Dear potential suitor:

Yes, I am a mother. My son is 11. He is gorgeous, smart and lovely. He has a mother, a father, and many grandparents all who love him. He is mine. He is not yours and never will be.

Don't be afraid. I know that you never settled down enough to have a child and don't imagine that you will. I did, I was married for 17 years. I no longer am. I have a child. So what? Now I want just good company and fun. Don't give me a scarlet letter. It doesn't belong to me. 

To the curly haired belgian who I see every day in salsa. You don't have to stop giving me those long sideways glances of admiration just because I devulged this fact to you as part of casual conversation. 

To the tall swiss with the Seattle area code who I ran into and then liked me on tinder. My whatsap picture is just a photo, and shouldn't make you cancel our date. 

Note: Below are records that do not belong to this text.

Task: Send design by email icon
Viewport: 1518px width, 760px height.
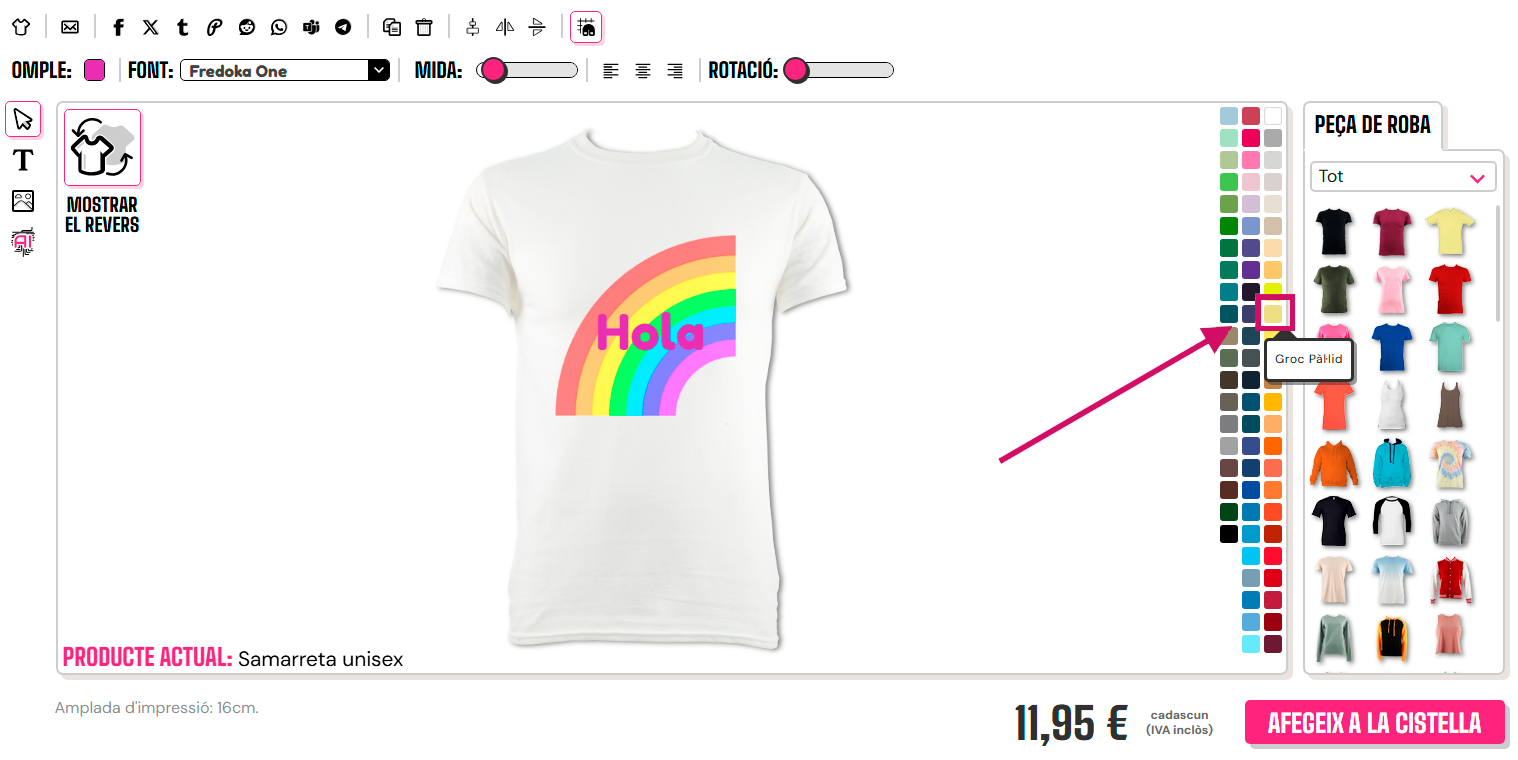Action: (x=70, y=27)
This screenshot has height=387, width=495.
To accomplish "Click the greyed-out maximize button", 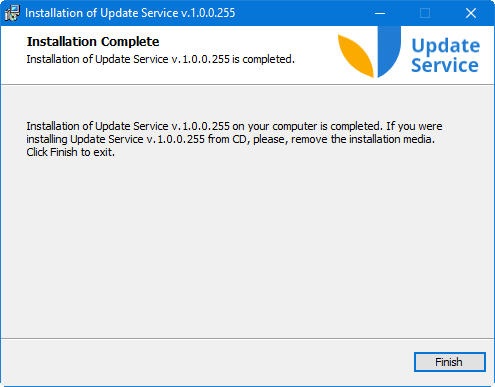I will tap(425, 13).
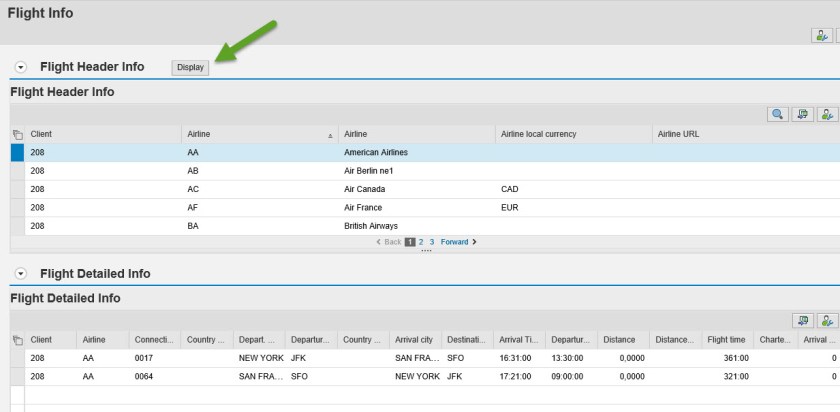Select row selector for connection 0064
The image size is (840, 412).
(16, 377)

To the overly tan french guy who flirted with me daily until you ran into me and my son in a cafe and your tan instantly faded. You wouldn't get the privledge of spending time with my son unless we were dating for six months anyway. Don't think about it. Enjoy my company. Be my friend even. He is mine not yours. 

Its not complicated. Don't overthink it. I am a mother. Its one of the things I am. Its not something I am asking of you. This description of me allthough possibly my most important title doesn't even show up on my resume. Even employers don't have the priviledge of knowing this about me.

I am the same person you liked before you knew this. Forget it really. Be my friend first.